Exercise directions → Summarize the text below on traditional and electronic music in three sentences.

Given text →
* * * * * * * * *
Traditional, non-electronic music has a direct connection with the physical world. Since antiquity people have fashioned musical instruments out of nearly everything they could get their hands on. Percussive sounds were produced by striking animal hides, wood, metal, and even body parts. (My son drums on nearly every surface he comes in contact with.) Melodic instruments that could vary pitch enriched the musical palette -- tubes that you blew in or across, strings that you plucked or bowed, etc. Of course, the vibrating cords in the human vocal tract are a marvelous instrument in their own right. In each case, some act of performance, using materials from the natural world, creates sound waves.
The sounds of electronic music, on the other hand, are constructed synthetically by computer programs. There are many types of synthesis algorithms, some of which incorporate samples of real world sounds and some of which are entirely artificial, mathematical creations. Devices which are specifically constructed for this purpose are called synthesizers or tone generators, but modern PCs are also powerful enough to create synthesized sounds.
With non-electronic music, the act of performance and the production of sound are directly linked. With electronic music, a controller generates performance events in a language called MIDI (Musical Instrument Digital Interface. These events include information such as "MIDI note number 43 ON with velocity 99 on MIDI channel 1" and "MIDI note number 43 OFF on MIDI channel 1". These events are independent of the physical type of controller which may take the form of conventional instruments such as keyboards, guitars, violins and flutes or completely new kinds of devices that can be "played" to generate MIDI events.
The MIDI events are also decoupled from the process of tone generation. To actually make music, the stream of MIDI events must be routed to a tone generator running a synthesis algorithm. In common usage, the term synthesizer sometimes refers to devices which combine a controller and a tone generator; in such devices the MIDI events are transparently routed inside the device. It is also possible to have a separate controller connected with MIDI cables to computers, MIDI routers, or multiple tone generators. The tradeoffs are very similar to having separate Hi-Fi components vs. having a boombox with all of the functions integrated together. With separate components, you can upgrade and add components selectively. Having everything in one box gives you more convenience and portability with less set up.
A sequencer is a special kind of computer program that can record, manipulate and playback MIDI events. It is a MIDI version of audio recording and editing programs. In fact, many sequencers now combine tracks that contain MIDI events with digitized audio tracks. In a complete studio environment, the sequencer can play out the digital audio while also routing MIDI streams to tone generators which can create their sounds in real time. A mixer (software or hardware) can then combine all of this audio into stereo tracks. A device which wraps a sequencer, a controller and tone generator(s) all in the same box is sometimes called a workstation.
* * * * * * * * *
Raw data →
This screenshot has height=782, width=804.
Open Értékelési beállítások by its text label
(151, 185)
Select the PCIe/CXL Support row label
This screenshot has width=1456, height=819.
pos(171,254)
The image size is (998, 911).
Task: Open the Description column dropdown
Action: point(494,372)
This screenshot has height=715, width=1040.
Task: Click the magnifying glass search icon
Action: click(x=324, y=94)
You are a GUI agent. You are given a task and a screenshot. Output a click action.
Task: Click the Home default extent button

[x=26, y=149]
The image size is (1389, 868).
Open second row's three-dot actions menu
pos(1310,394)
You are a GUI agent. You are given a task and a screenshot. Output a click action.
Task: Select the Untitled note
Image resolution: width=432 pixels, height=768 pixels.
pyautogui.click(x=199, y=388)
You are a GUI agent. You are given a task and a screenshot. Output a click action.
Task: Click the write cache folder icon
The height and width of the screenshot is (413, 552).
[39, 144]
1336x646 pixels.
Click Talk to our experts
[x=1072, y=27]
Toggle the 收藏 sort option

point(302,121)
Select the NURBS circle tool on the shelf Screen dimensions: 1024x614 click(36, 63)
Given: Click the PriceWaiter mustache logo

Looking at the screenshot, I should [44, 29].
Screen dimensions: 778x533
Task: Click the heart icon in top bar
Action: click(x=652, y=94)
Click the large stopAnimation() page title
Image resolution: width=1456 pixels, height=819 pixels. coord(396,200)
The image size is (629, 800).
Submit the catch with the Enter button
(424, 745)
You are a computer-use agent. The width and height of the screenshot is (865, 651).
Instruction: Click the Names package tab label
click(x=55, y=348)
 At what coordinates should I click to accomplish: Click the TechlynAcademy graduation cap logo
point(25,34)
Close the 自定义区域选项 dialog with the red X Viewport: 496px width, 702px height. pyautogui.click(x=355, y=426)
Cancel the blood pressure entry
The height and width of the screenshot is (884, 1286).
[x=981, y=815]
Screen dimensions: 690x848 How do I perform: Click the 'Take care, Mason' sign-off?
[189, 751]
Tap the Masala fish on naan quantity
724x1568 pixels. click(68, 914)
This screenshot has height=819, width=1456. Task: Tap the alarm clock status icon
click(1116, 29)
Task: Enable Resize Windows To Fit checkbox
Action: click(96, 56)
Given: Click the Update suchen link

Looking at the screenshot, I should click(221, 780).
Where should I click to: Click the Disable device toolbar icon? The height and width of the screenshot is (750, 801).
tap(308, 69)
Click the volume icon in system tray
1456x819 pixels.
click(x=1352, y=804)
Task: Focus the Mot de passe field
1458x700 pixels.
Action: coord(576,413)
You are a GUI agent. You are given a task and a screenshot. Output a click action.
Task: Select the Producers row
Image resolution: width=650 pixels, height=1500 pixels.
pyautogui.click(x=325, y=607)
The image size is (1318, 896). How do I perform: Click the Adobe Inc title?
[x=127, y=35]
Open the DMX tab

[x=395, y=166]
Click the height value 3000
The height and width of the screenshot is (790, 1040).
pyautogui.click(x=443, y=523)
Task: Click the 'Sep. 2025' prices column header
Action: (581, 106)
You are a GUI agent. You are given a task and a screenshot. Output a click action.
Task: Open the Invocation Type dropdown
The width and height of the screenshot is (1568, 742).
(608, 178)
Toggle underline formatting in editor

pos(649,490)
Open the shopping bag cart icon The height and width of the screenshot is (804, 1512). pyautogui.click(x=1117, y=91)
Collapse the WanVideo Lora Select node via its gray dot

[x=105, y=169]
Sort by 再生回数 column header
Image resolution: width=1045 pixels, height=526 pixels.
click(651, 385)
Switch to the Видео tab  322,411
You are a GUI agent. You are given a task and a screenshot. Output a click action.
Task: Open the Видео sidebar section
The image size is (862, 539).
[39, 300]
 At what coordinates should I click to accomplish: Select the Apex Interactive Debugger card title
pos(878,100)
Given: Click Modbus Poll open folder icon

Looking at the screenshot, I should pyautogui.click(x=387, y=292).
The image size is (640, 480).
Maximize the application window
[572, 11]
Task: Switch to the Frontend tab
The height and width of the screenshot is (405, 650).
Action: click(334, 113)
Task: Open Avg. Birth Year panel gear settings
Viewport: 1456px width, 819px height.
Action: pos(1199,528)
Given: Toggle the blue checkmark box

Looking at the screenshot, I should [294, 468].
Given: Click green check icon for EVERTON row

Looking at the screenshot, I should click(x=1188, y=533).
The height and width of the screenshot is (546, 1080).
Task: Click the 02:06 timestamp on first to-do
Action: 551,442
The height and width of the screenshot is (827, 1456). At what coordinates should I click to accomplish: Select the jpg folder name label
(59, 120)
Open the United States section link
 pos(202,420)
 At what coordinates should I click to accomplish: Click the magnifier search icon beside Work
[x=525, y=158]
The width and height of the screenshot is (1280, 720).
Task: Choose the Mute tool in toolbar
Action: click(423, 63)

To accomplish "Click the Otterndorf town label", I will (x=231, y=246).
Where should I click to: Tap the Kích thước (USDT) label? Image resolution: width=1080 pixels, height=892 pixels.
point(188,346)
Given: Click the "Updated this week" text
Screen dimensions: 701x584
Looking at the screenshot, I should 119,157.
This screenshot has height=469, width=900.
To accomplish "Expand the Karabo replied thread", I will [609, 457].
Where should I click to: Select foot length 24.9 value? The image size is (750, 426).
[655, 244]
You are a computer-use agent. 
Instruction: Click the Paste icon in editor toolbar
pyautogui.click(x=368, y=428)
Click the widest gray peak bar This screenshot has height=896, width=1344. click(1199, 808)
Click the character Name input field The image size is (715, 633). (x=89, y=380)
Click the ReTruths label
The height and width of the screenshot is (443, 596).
* * * * * * * * *
Complete response → Traditional music creates sound waves through an act of performance with materials from the natural world, while electronic music builds its sounds synthetically with computer programs on synthesizers, tone generators, or PCs. In electronic music, a controller generates performance events in MIDI that are independent of the type of controller and decoupled from tone generation, so the events must be routed to a tone generator to actually make music. A sequencer records, manipulates, and plays back MIDI events, often together with digitized audio tracks, and a device that combines a sequencer, a controller, and tone generators in one box is sometimes called a workstation.